Enriched Baby Formula


While developing life support for Mars missions, NASA-funded researchers discovered a natural source for an omega-3 fatty acid previously found primarily in breast milk that plays a key role in infant development. The ingredient has since been added to more than 90% of infant formula on the market and is helping babies worldwide develop healthy brains, eyes and hearts.

NASTRAN Software


NASTRAN is a software developed by our engineers that performs structural analysis in the 1960s. Still popular today, it’s been used to help design everything from airplanes and cars to nuclear reactors and even Disney’s Space Mountain roller coaster.

Food Safety Standards


Looking to ensure the absolute safety of prepackaged foods for spaceflight, we partnered with the Pillsbury Company to create a new, systematic approach to quality control. Now known as Hazard Analysis and Critical Control Points (HACCP), the method has become an industry standard that benefits consumers worldwide by keeping food free from a wide range of potential chemical, physical and biological hazards.

Neutral Body Posture Specifications


What form does the human body naturally assume when all physical influences, including the pull of gravity, stop affecting it? We conducted research to find out using Skylab, America’s first space station, and later published specifications for what it called neutral body posture. The study has informed seat designs in everything from airplanes and office chairs to several models of Nissan automobiles.

Advanced Water Filtration


We recently discovered unexpected sources of water on the moon and Mars, but even so, space remains a desert for human explorers, and every drop must be recycled and reused. A nano filter devised to purify water in orbit is currently at work on Earth, in devices that supply water to remote villages as well as in a water bottle that lets hikers and adventurers stay hydrated using streams and lakes.

Swimsuit Designs


Wind-tunnel testing at our Langley Research Center played a key role in the development of Speedo’s LZR Racer swimsuit, proving which materials and seams best reduced drag as a swimmer cuts through the water. The swimsuit made a splash during its Olympic debut in 2008, as nearly every medal winner and world-record breaker wore the suit.

Air Purifier


When plants grow, they release a gas called ethylene that accelerates decay, hastening the wilting of flowers and the ripening of fruits and vegetables. Air circulation on Earth keeps the fumes from building up, but in the hermetically sealed environment of a spacecraft, ethylene poses a real challenge to the would-be space farmers. We funded the development of an ethylene scrubber for the International Space Station that has subsequently proved capable of purifying air on Earth from all kinds of pathogens and particulates. Grocery stores use it to keep produce fresh longer. It’s also been marketed for home use and has even been embraced by winemakers, who employ the scrubber to keep aging wine in barrels free from mold, mildew and musty odors.

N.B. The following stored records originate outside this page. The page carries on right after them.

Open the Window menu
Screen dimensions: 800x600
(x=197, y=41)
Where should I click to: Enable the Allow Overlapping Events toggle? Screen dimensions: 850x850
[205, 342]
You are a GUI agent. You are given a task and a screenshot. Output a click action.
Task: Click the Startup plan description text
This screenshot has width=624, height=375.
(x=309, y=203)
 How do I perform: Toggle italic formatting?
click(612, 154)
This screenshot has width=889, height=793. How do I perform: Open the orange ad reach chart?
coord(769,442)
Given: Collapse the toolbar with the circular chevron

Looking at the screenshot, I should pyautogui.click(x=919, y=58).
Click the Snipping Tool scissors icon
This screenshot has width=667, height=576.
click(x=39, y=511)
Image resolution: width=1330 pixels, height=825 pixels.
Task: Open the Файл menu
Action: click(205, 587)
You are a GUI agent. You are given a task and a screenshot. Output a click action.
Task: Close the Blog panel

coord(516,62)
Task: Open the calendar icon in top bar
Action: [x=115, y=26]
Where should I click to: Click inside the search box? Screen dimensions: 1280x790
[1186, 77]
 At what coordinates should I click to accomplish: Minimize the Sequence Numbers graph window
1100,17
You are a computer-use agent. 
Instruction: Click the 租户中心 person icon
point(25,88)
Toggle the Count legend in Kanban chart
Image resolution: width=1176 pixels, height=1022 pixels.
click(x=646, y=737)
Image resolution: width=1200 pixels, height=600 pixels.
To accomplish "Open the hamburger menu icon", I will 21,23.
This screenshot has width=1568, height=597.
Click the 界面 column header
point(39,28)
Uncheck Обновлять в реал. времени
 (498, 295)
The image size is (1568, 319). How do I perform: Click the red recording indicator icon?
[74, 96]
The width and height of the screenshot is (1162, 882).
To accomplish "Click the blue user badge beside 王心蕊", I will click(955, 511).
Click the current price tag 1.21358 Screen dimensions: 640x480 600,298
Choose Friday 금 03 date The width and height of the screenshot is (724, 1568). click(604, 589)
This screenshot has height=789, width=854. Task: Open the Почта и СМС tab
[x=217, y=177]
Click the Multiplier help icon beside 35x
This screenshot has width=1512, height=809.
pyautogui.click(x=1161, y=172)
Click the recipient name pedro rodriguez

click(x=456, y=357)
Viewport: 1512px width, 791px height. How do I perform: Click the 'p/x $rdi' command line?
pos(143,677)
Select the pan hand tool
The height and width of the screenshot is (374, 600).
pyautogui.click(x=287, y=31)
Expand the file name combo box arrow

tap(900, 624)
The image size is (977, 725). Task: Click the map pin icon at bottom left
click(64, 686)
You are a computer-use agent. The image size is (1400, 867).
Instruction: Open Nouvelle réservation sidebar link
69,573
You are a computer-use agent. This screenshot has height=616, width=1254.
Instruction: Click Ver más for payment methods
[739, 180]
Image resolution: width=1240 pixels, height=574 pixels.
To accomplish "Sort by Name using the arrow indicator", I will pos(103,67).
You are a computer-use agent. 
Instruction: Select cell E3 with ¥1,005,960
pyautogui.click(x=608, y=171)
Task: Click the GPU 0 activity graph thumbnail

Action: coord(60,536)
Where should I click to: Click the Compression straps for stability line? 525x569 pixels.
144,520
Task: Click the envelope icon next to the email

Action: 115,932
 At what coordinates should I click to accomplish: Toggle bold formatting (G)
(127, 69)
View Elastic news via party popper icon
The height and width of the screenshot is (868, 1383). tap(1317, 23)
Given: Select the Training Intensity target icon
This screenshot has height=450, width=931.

Scratch-Resistant, UV-Reflective Lenses


Some of the earliest research into effective scratch-resistant coatings for prescription and sunglass lenses drew from work done at Ames Research Center on coatings for astronaut helmet visors and plastic membranes used in water purification systems. In the 1980s, we developed sunlight-filtering lenses to provide eye protection and enhance colors, and these lenses have found their way into sunglasses, ski goggles and safety masks for welders.



An Apollo-era partnership with Black & Decker to build battery-operated tools for moon exploration and sample collection led to the development of a line of consumer, medical and industrial hand-held cordless tools. This includes the popular Dustbuster cordless vacuum.